* _Actions requises_
(A) Répondez à ces questions d'après le texte sur les déblais amiantifères en Corse :
(i) Quelle juridiction a rendu la décision du 19 avril 2017 ?
(ii) Quel cabinet a mené l'étude d'avril 2007 sur les lieux de stockage ?
(iii) Quel site l'État a-t-il choisi, selon le texte ?
(B) Rédigez la suite du texte sur les déblais amiantifères en Corse, à partir de la question qui le termine.

* _Extrait du document_

La triste histoire du chantier des immeubles Mandevilla à Bastia, en zone potentiellement amiantifère, a conduit à la reconnaissance de la mise en danger d’autrui par la Cour de Cassation (décision du 19 avril 2017). La Haute Cour a donc jugé que le transport, le déversement, le stockage de ce type de déblais ne sont pas de pure formalité.

La recherche de lieux de stockage pour les déblais amiantifères ne date pas d’hier : la logique ou le bon sens veut qu’ils soient situés le plus près possible des lieux d’extraction les plus importants. Les chantiers les plus créateurs de déblais sont les constructions d’immeubles ou de nouveaux ouvrages routiers. Pour les élargissements ou les entretiens routiers, les maîtres d’ouvrage ont appris à prévoir le remblaiement sur place. De toute façon, pour un chantier situé dans un terrain amiantifère, autant remblayer les surplus dans la même zone puisque, par définition, elle est déjà « contaminée » à l’amiante.

Le rapport BURGEAP

Une étude avait été réalisée, dès avril 2007, il y a plus de douze ans, par le cabinet BURGEAP sur la recherche de lieux de stockage pour les déblais amiantifères. Cette étude a recensé d’anciennes carrières qui se prêtent donc assez naturellement à accueillir des déblais.

Une carrière comportant une capacité en volume considérable, déjà située dans un lieu amiantifère qui présente donc l’avantage de ne pas aller polluer une zone non amiantifère, et dont l’accès a été dûment aménagé pour y recevoir de tels déblais : cette carrière existe ; ce sont les anciens puits de la mine de Canari situés dans la zone principalement riche en amiante du Cap. De plus, c’est le secteur des plus gros chantiers présents et à venir, avec, toujours en vue, la route de contournement de Bastia nord.

Ce site de Canari est aujourd’hui totalement exclu des possibilités envisagées par l’État PUIQU’IL A CHOISI GHJUNCAGHJU. Pour quel motif l’État refuse-t-il que les cratères de Canari servent d’exutoire pour les surplus de déblais des chantiers ?

* _Données enregistrées_
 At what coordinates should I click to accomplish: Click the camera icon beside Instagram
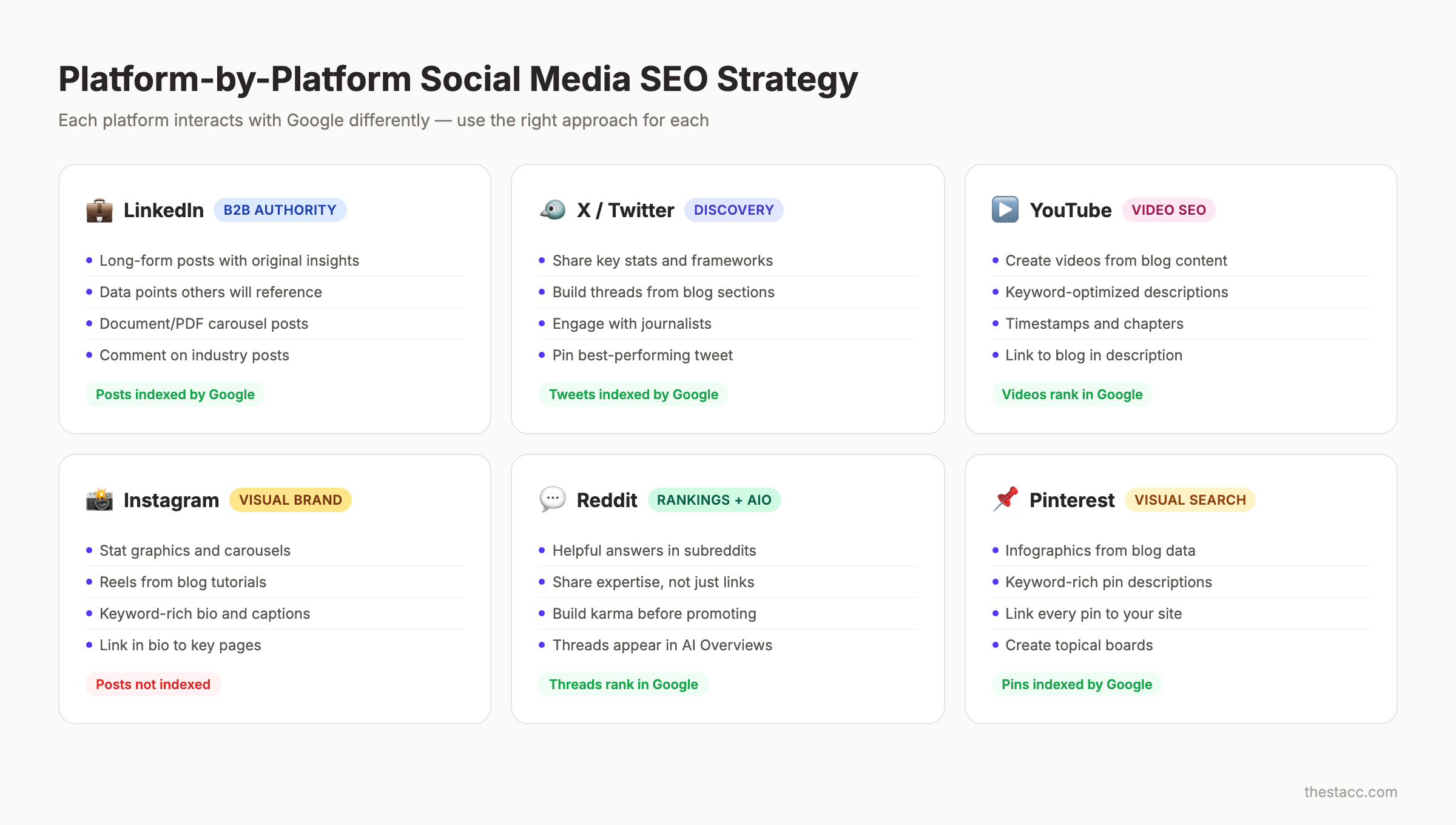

* _Liste des réponses_
(A)
(i) La Cour de cassation.
(ii) Le cabinet BURGEAP.
(iii) Ghjuncaghju.

(B)
La première partie de l’étude BURGEAP commençait par évaluer les tonnages prévisibles et par recenser les principaux ouvrages publics et zones de développement en zone amiantifère ; l’étude prévoyait, en 2007, l’extraction de 1 100 000 m3 d’ici à cinq ans, dont le quart en région bastiaise (un autre rapport du BRGM suivait en septembre 2008).

C’est peut-être par-là que l’État devrait recommencer, plutôt que d’aller livrer un fleuve à l’amiante.

La directive de juin 2005

Le principe de précaution implique d’éviter les constructions dans les terrains amiantifères (et donc de ne pas polluer des terres non amiantifères). Par une note datée du 23 juin 2005, quatre directeurs d’administration centrale demandent la limitation du droit à construire dans ces zones « aux travaux non évitables ». A ce titre, les péripéties et les éboulements récurrents du chantier Mandevilla ouvert à Bastia depuis 2012, désormais sept ans, peuvent être considérés comme une conséquence de la non-application de cette directive.

Enfin, le bon sens ne devrait-il pas orienter les services de l’État vers les recherches existantes sur des perspectives de valorisation par l’ADEME elle-même : études sur la neutralisation du chrysotile (nom d’une des catégories des fibres) projet VALMIANTE 2008.

Autrement dit, avant d’aller polluer des zones et, par ricochet, contaminer par ses déblais amiantifères des salariés et des riverains, ne serait-il pas plus judicieux pour l’ État de faire vérifier l’utilisation de procédés qui permettraient d’agglomérer les fibres au matériau rocheux dont elles sont extraites ? Et de permettre à terme une certaine réutilisation de ces déblais ?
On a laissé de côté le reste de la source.